Briefly the options are:

• worker_name: defines a tag that we put on all of our worker machines. We'll only shut down machines with this tag. This lets us run multiple looper instances in the same AWS account without conflicting.
• region: the aws region to boot machines into. make sure this is the same as your artifact storage or you'll get charged for data transfer.
• vpc_id: the VPC into which to boot workers. required.
• security_group: the security group for workers. required.
• subnet: the subnet for workers. required.
• keypair: the keypair to boot workers with so you can login.
• bootstrap_bucket: the name of an S3 bucket where TestLooper can put commands for workers to execute. This must be accessible by the looper server, so if it's not a public bucket (and it shouln't be) you'll need to make sure that the boto3 credentials can write to this bucket.
• bootstrap_key_prefix: prefix of keys written to bootstrap_bucket
• worker_iam_role_name: an IAM role that the workers will be booted with. This needs to be able to write to the artifacts S3 bucket and communicate with the server.
• path_to_keys: a path to a local ssh key that has rights to pull code from the source control server. These keys get shipped to the workers through the user-data field so make sure you're OK with that.
• instance_types: instances we're willing to boot
• linux_ami: the name of the base AMI to use for linux workers. you shouldn't need to change this.
• windows_ami: the name of the base AMI to use for windows workers. Usually this will be specified in individual tests.
• host_ips: a dictionary of hostnames and ips to expose. This is useful when the workers need to connect back to services running in a corporate network or on a non-public dns.
• max_workers: max number of instances we'll boot at any one time
• max_cores: max number of cores we'll boot at any one time
• max_ram_gb: max amount of memory (in gb) we'll boot at any one time.

TestLooper workers are configured with a bootstrap script that connects back to the test-looper server on the host and port specified by the server config.

TestLooper has a set of tests in the "test_looper_tests" folder.

nosetests test_looper_tests

should work to execute these. We expect to be running in linux with docker available for the tests.

You can also run a simple in-memory version of the http server testing all local contents by going to test_looper_tests/system_test/ and running run_system.sh, which will create some git repos and boot up the server on port 9081.
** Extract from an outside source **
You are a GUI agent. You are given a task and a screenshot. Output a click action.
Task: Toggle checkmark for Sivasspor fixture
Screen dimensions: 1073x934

TestLooper is still under active development. In particular, the major areas I'd like to invest in are:

• Fix our authentication model.
• Extend docker support to Windows, which would let us get the same granularity benefits as we have on linux, and would let us parallelize windows tests more. It would also let us re-use windows boxes in AWS across tests.
• Support for caching setup commands as AMIs or docker images. Right now we rebuild the machine image from scratch which is expensive, and dangerous since external package management frameworks could change. Instead, we could build an AMI or a docker image (stored in a private docker repository) for each unique setup command as a separate step.
• Improve the remote terminal experience on powershell. Right now, Windows "terminal deployments" are somewhat hard to work with because our front-end speaks standard VT100 terminal escape codes which Windows terminals don't know how to produce. As a result, command-line editing is broken - you basically have to edit in another text editor and paste in. We could fix this a number of ways.
• Upgrade our HTTP front end to angular so we can see things as they're changing
• Better support for managing pins, branches, and orphaned commits directly in TestLooper.